À la fin du XIXe siècle, le nombre de salles de spectacle a quadruplé dans Paris intramuros, passant de 36 en 1860 à plus de 122 en 1900. Parmi les plus célèbres, en 1862, ouvrent les théâtres du Châtelet, de l’architecte G. Davioud, et de la Gaîté Lyrique. Le goût du spectacle et des divertissements est partagé également dans les quartiers populaires de la banlieue. À Saint-Denis, les élus municipaux, conscients du caractère social et culturel d’un tel équipement « qui pourra être profitable à la classe ouvrière du point de vue de l’éducation », décident, en juillet 1899, la construction d’un complexe comprenant une salle des fêtes, un bâtiment pour les pompiers et un gymnase.
La réalisation de l’ensemble est confiée à l’architecte Albert Richter (1853-1916). Aligné sur l’ancien cours Benoist, devenu par la suite cours Châteaudun, et face à la place Carnot, le terrain choisi par la municipalité comprenait la propriété de M. Charles et celle des époux Inghelaire, ainsi que l’ancien gymnase municipal, représentant au total une superficie de 1 935 m² (1 223,60 m² pour le théâtre, 388,80 m² pour le bâtiment des pompiers et 322,60 m² pour le gymnase). Conçu en adéquation avec l’ancien square Robespierre qui lui fait face ainsi que le front bâti nord du boulevard Carnot, le théâtre termine la perspective de ce dernier.
Le gymnase marque la transition avec le groupe scolaire Jules Guesde terminé en 1878 et la salle des pompiers en retrait ferme l’îlot au nord et est devancée par un square qui abritait d’antan un vestige de Montjoie, monticule de pierres placé au bord des chemins destiné à célébrer un événement important.

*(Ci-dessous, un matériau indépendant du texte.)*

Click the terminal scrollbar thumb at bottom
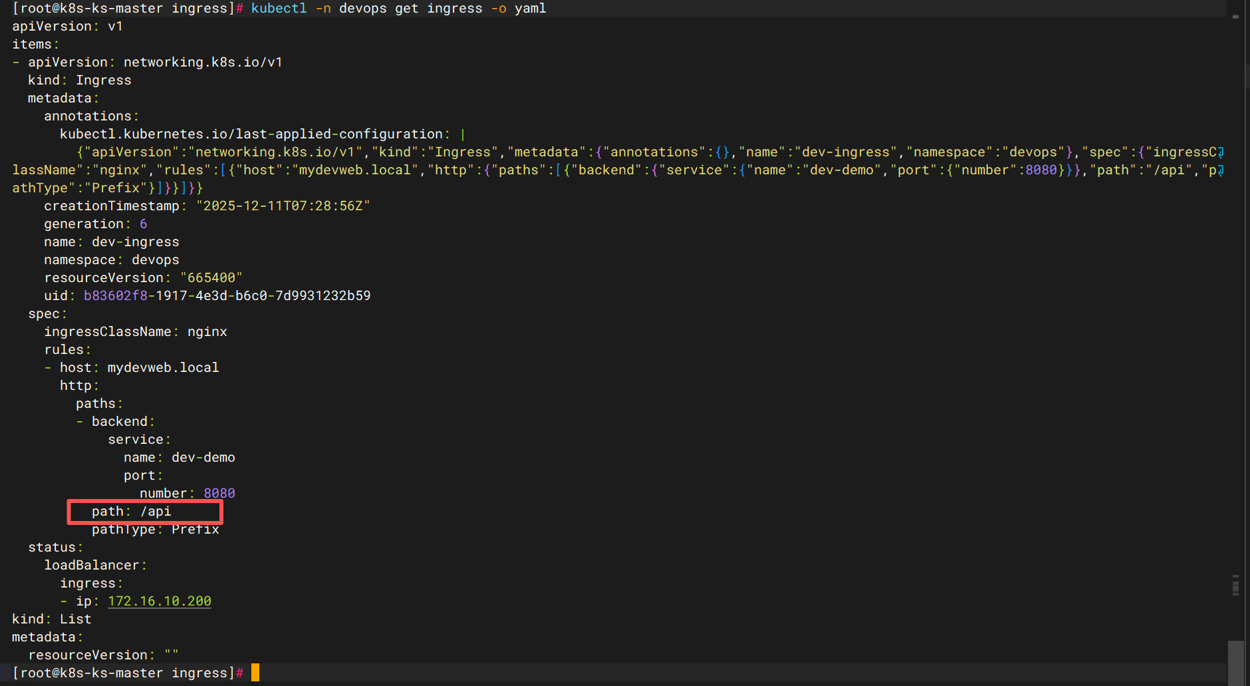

Les trois bâtiments avaient tous une entrée indépendante qui donnait sur le boulevard, mais ils étaient reliés entre eux par des portes latérales. S’inspirant des modèles de la Belle-Époque, Richter décide de concevoir un projet architectural qui s’inscrit dans un ensemble urbain de qualité proche des canons haussmanniens. L’effet de monumentalité de la façade est renforcé par un haut soubassement? permettant d’accueillir un escalier d’honneur, entouré à l’origine d’une grille de clôture aujourd’hui disparue. L’aile centrale de plan? rectangulaire est flanquée de deux ailes plus basses, conçues comme de petits avant-corps. Facilement identifiable avec ses deux tourelles à toit bombé, l’édifice en pierre de taille s’élève sur deux niveaux et offre une ordonnance classique. L’ouverture des baies? est régulière : trois portes fenêtres en arc surbaissé perceptible sur le premier niveau qui se distingue du second par des parements à refends ; le niveau supérieur se singularise par de grandes fenêtres à meneaux?, devancées chacune par un balcon à balustres de pierre. Les deux pilastres perceptibles sur les trumeaux des baies centrales sont couronnés chacun par deux motifs de cuir qui ne sont pas sans faire écho aux deux armoiries de la ville en haut-relief sur les corniches de couronnement? de chaque avant-corps.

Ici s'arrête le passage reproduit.